The Christies, assuming Jackie remains as enthusiastic for the Pyongyang road trip as she was for visits to Miami, Orlando, and Los Angeles during Doug’s halcyon days, might think about how their venture into instructional pornography would play out in the Communist regime. In August, Kim Jong-un executed a former girlfriend and twenty others on pornography charges. In November, the North Koreans executed eight more on pornography and sex-related offenses in front of a stadium of 10,000 people—a crowd similar in size to the one Christie will be performing for on the leader’s birthday.
Kenny Anderson, the father of children by five different women, might ponder the fate of his kids in North Korea. The nation abducts illegitimate children as policy and raises them in state-run orphanages away from the influence of their corrupt parents.
For Vin Baker, an aspiring preacher who credits God with saving him from addiction, thoughts of his fate if he were a North Korean rather than an American might occur. Kim Jong-un’s prison state has long considered belief in God as an act of espionage, punishable by death.
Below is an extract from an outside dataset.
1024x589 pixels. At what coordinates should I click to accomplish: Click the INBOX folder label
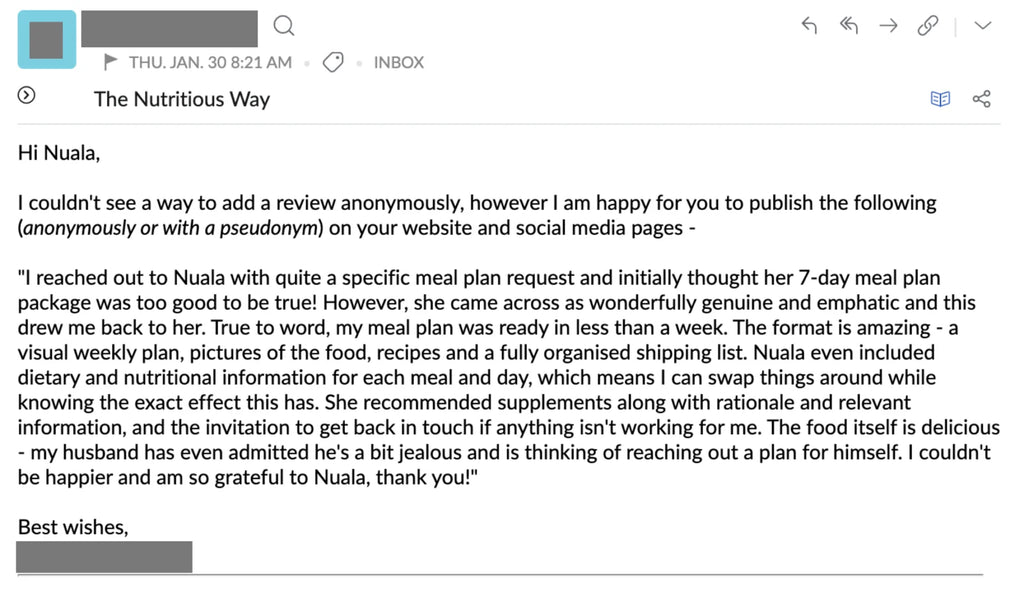398,62
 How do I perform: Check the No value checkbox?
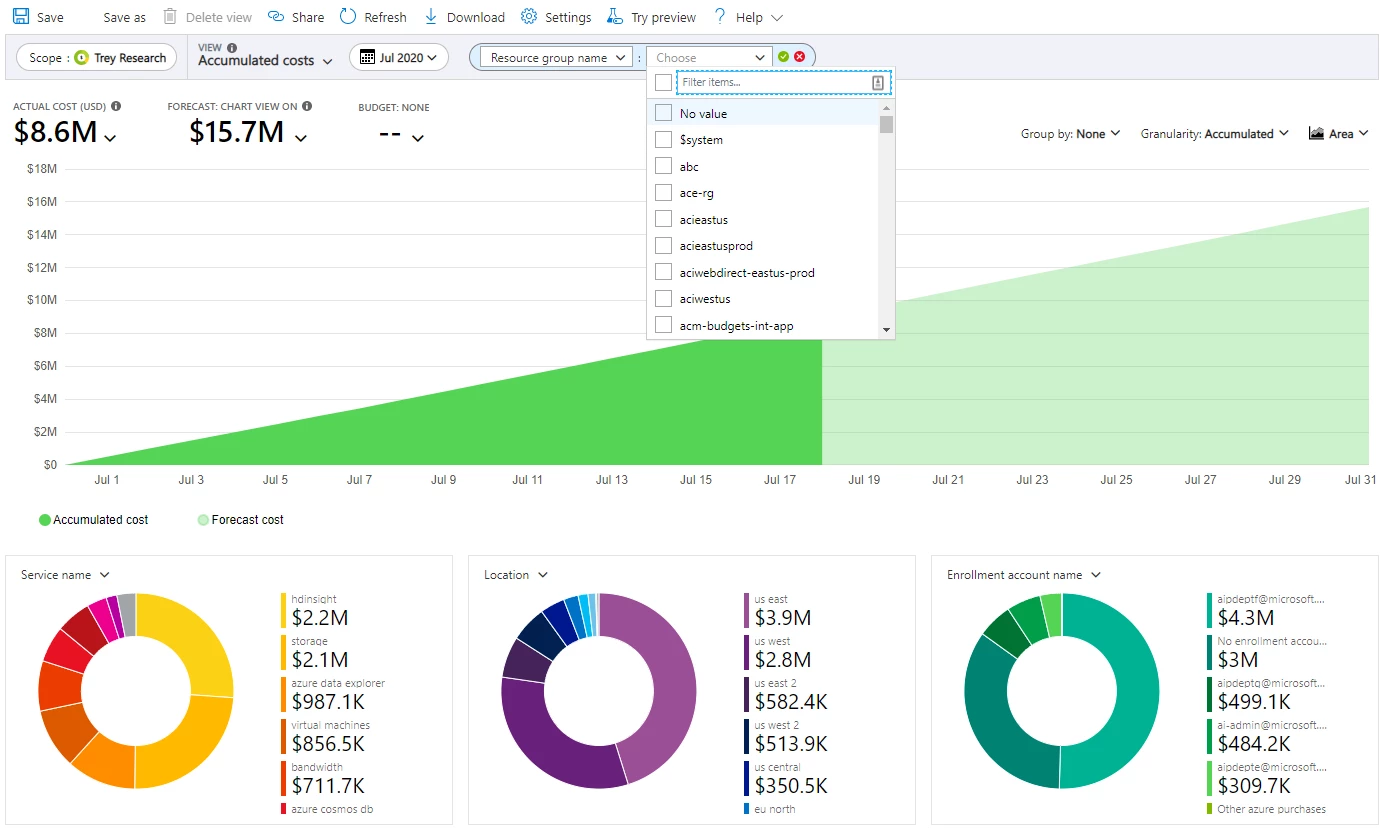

And Craig Hodges, who once showed up the president of the United States in his own house, certainly will think twice about a repeat performance. Desecrating pictures of the leader, or even failing to display one properly, can result in execution.
Not everyone sees the “basketball diplomacy” in as positive a light as Charles Smith. “The trip comes at the worst possible time—after Kim Jong-un brutally solidified his grip on power—and with no progress towards denuclearization,” Congressman Ed Royce, chairman of the House Foreign Affairs Committee, told Breitbart.com. “This basketball game will do nothing to improve the abysmal human rights conditions in North Korea. It’s a propaganda win for the regime.”
If they don’t return home with a renewed appreciation for America, the basketball giants might thank God for their height. North Korea has long pursued an eradication campaign against little people—ones even smaller than the diminutive Kim Jong-un—that has relied on imprisonment and eugenics. Kim Jong-un’s father, Kim Jong-il, strangely proclaimed, “The race of dwarves must disappear.”
The ballers don’t have much to worry about on that front. But their lifestyles and outspokeness might cause an epiphany of appreciation for their place of birth. Alas, who has time for “thoughts on education, culture, and life”—or the regime’s war on God, family, and freedom—when counting all that money. It’s good to be tall.